The Dark Knight Rises shooter’s disease is that he’s a psychopath. His core motive was gaining power from inflicting pain.
It’s his methodical approach that’s the key indicator. This kind of attack isn’t some random spasm, dreamed up over a week. Acquiring the arsenal, planning how to smuggle it in, working out the attack and exit plan – they all take a lot of thought.
During all that thought, never did this guy think to himself, “No, I shouldn’t, for the sake of the victims.”

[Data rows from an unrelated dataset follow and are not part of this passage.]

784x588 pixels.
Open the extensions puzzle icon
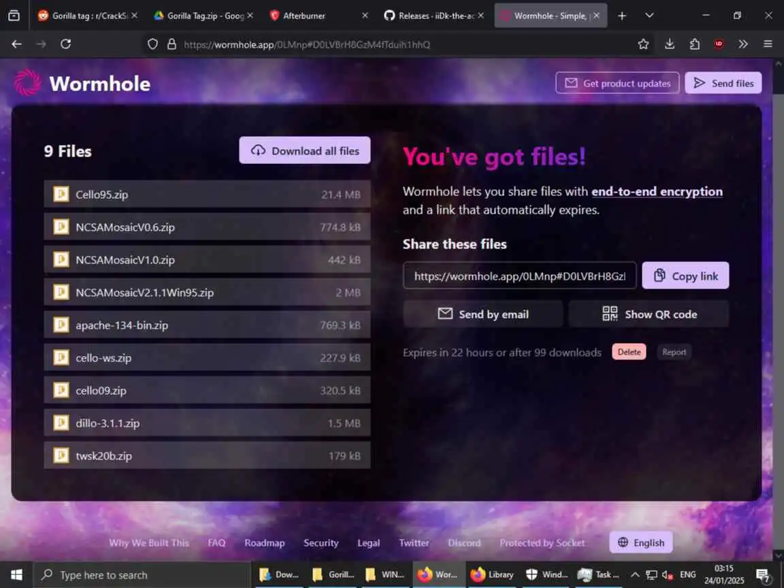pos(694,44)
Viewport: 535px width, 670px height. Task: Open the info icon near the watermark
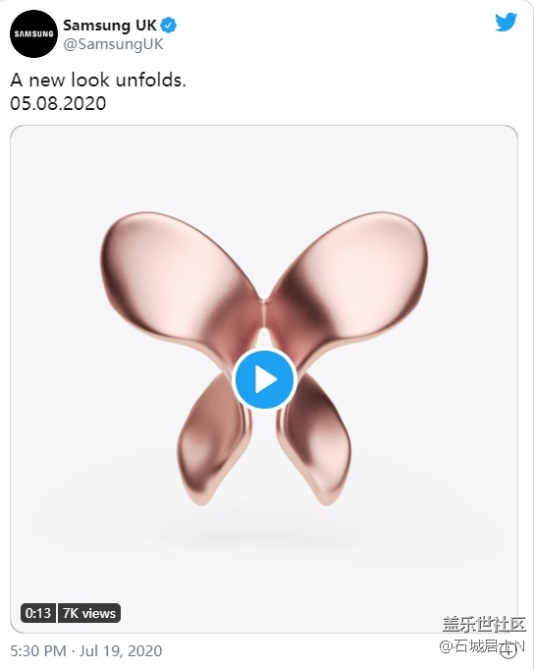509,650
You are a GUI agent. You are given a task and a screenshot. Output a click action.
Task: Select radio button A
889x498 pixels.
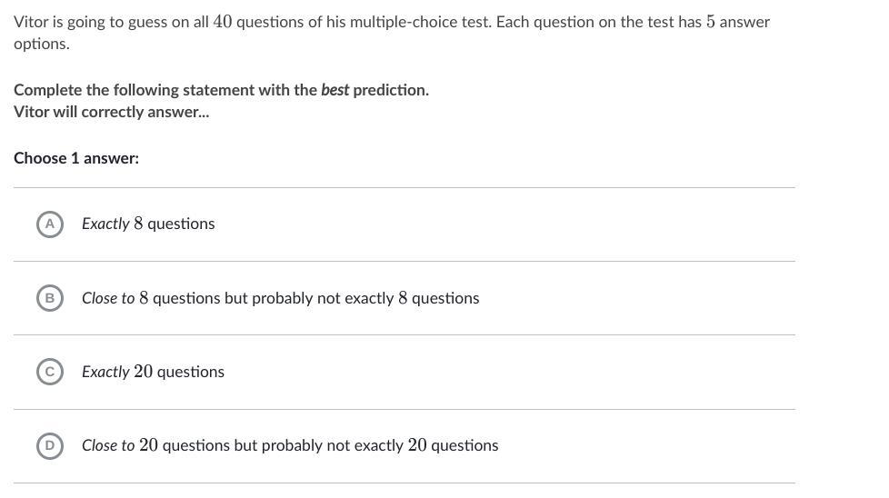(x=50, y=224)
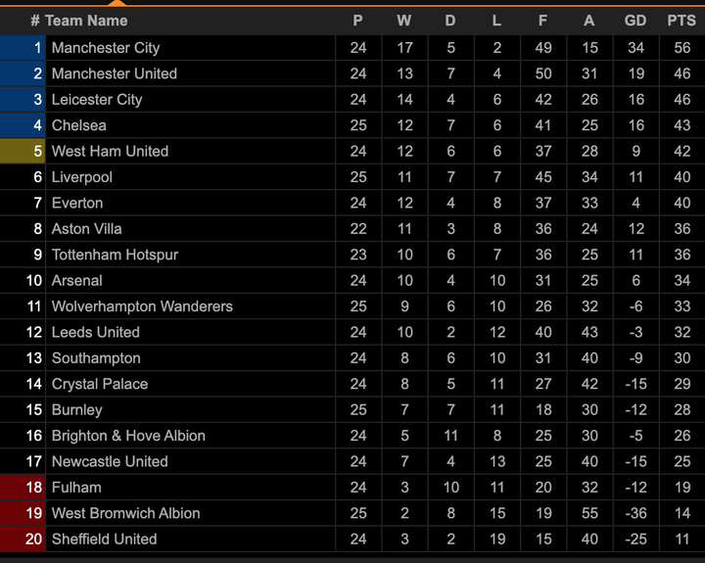
Task: Click the W wins column header
Action: coord(404,21)
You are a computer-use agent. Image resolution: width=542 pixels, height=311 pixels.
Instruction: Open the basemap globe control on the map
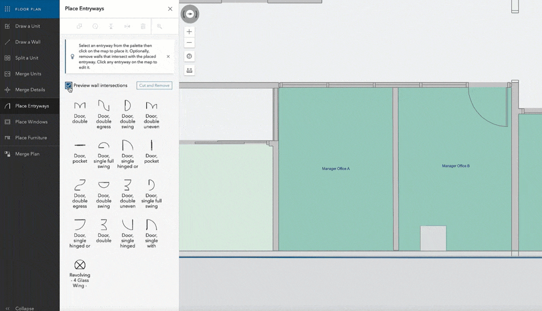(x=189, y=56)
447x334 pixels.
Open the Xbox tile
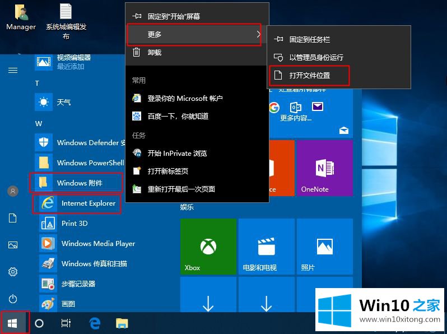(208, 247)
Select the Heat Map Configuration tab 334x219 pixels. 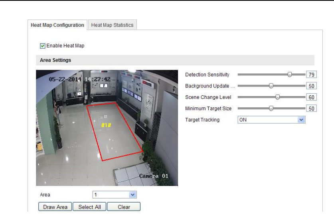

It takes either a psychopath or someone undergoing a psychotic break to fail to see those victims as victims at all. But a psychotic is too disorganized to plan out an assault this intricate. The Virginia Tech shooter, Seung-Hui Cho, was a rambling schizo, and his technique shows as much – grabbing guns already on hand, then blasting his way from a dorm room and down a classroom building.
The Dark Knight Rises killer had to be far more organized than that. He built his own Bane costume, up-armored and outfitted with two long guns and two side arms. He picked up – or even manufactured – tear gas bombs. He booby-trapped his apartment. He knew what he was doing, every step of the way, and it took a lot of steps to get to that barbarity in the Aurora Century 16.
We make a mistake by blaming any other than this simple truth: There are those among us who only feel real, feel powerful, when they’re destroying someone else. Sometimes it’s a massive destruction, like with the Aurora Massacre. Sometimes it’s harassment, domestic abuse, petty terrors. And sometimes these people are made, yes. The shooter’s deployment in a combat zone might have something to do with this. But sometimes these people are just made.
Blame is our attempt to escape this truth. People are pointing fingers at the violence of the film, citing a 2008 Telegraph article that bemoaned the gruesome parts of The Dark Knight. People are pointing fingers at the war. People are even pointing fingers at the victims, with Tennessee talk radio callers and office chatter enraged at the parents of a 3-month-old baby who was injured, faulting them for bringing their child to a midnight showing.
People can be bad. Some worse than others. It’s not the fault of the movies. It won’t go away when the war does. No explanations will cure this. There’s no escaping it.
As long as we create more people, we’ll be creating more killers.
The thing that makes it all right isn’t blame. It’s being kind.